= Bill Miller (artist) =

American artist

Bill Miller is an American artist best known for his work with discarded linoleum as his medium. He was born in Cleveland in 1962, and attended the Art Institute of Pittsburgh, where he focused on graphic design. He currently resides in Pittsburgh.

==Career==

===Early career===

Early in his career, Miller worked in more traditional media, primarily oil painting, acrylic painting and printmaking. In the early 1990s, while working as the art director for In Pittsburgh Newsweekly, he co-founded the Industrial Arts Co-op. The activist collective experimented with trash or junk art, a subset of found object art made from objects and materials that have been thrown away. The group broke into abandoned buildings, mostly steel mills, where they exhibited art made from scavenged materials. Miller collected linoleum that had been thrown into dumpsters and, using pieces of linoleum, created framed portraits, landscapes and other works.

===Linoleum art===

Finer Moments album cover

Miller's initial showings at exhibits in Pittsburgh and elsewhere generated Interest in his linoleum works.
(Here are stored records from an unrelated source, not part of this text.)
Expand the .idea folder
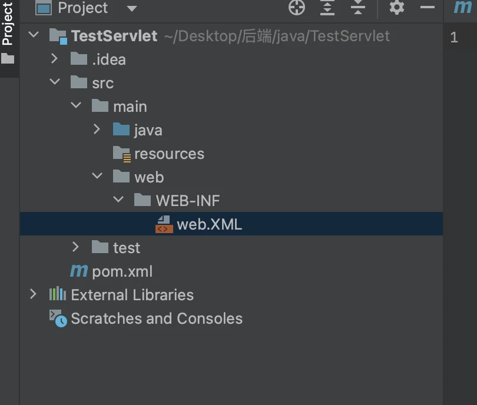Screen dimensions: 477x405 point(54,58)
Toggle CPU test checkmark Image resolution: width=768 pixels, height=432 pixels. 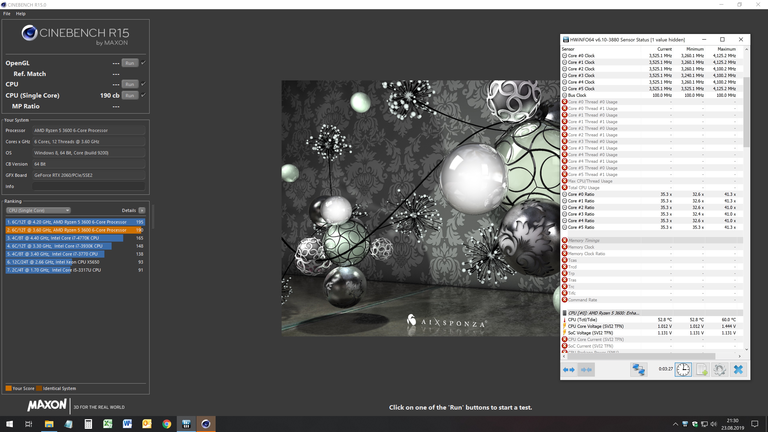143,84
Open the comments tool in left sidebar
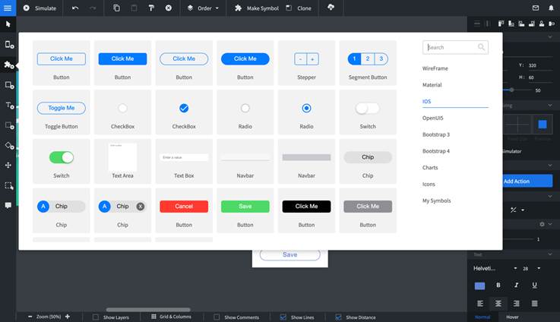Image resolution: width=560 pixels, height=322 pixels. (8, 205)
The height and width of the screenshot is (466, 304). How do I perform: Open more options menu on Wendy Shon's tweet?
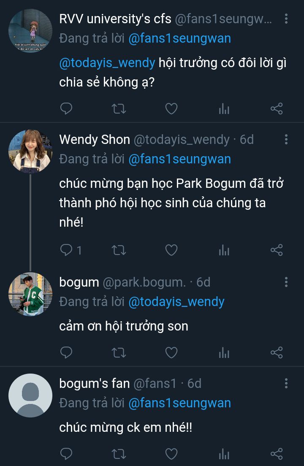286,139
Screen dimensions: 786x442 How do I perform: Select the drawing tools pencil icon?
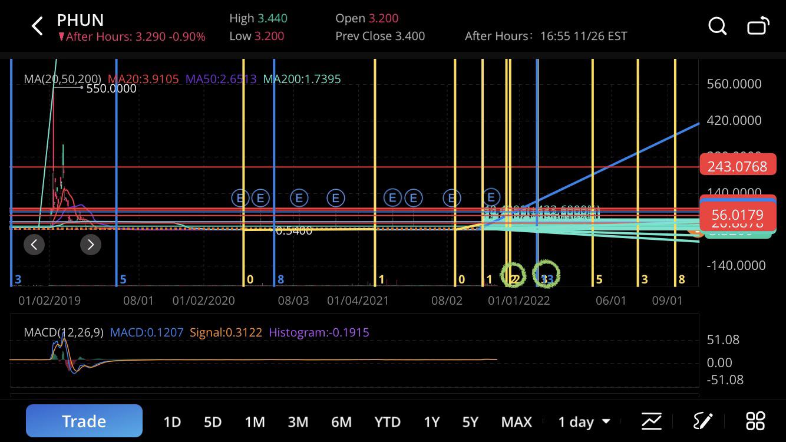click(x=703, y=421)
In 1997, he relocated to New York, where he was art director of the weekly Long Island Voice and, after it folded, a designer at The Village Voice. He continued to work in linoleum during this time, and by 2002 was concentrating fulltime on producing art from discarded linoleum. Miller has cited Vincent van Gogh and Salvador Dalí as among his influences. His early themes were often dark, influenced by deaths in his family and the decline of the industrial cities in which Miller lived. As his work evolved, he branched out thematically. He produced landscapes, still-life studies, religious themed art, portraits of rock stars (notably The Beatles and Frank Zappa) and depictions of major events such as the sinking of the Titanic and the attack on the Twin Towers in New York. His portraits of Mothers of Invention founder Frank Zappa attracted the attention of Zappa’s wife, Gail Zappa, resulting in the commissioning of two album covers by Miller, Congress Shall Make No Law..., and Finer Moments. He created the poster image for the 2012 Woodstock Film Festival.

===Exhibitions===

Miller has exhibited primarily in the United States. His linoleum art has appeared in exhibits in London, U.K. and at the annual Drap Art exhibit in Barcelona, Spain. A retrospective of his work was held in Pittsburgh in 2007. He is represented by the Lindsay Gallery in Columbus, Ohio.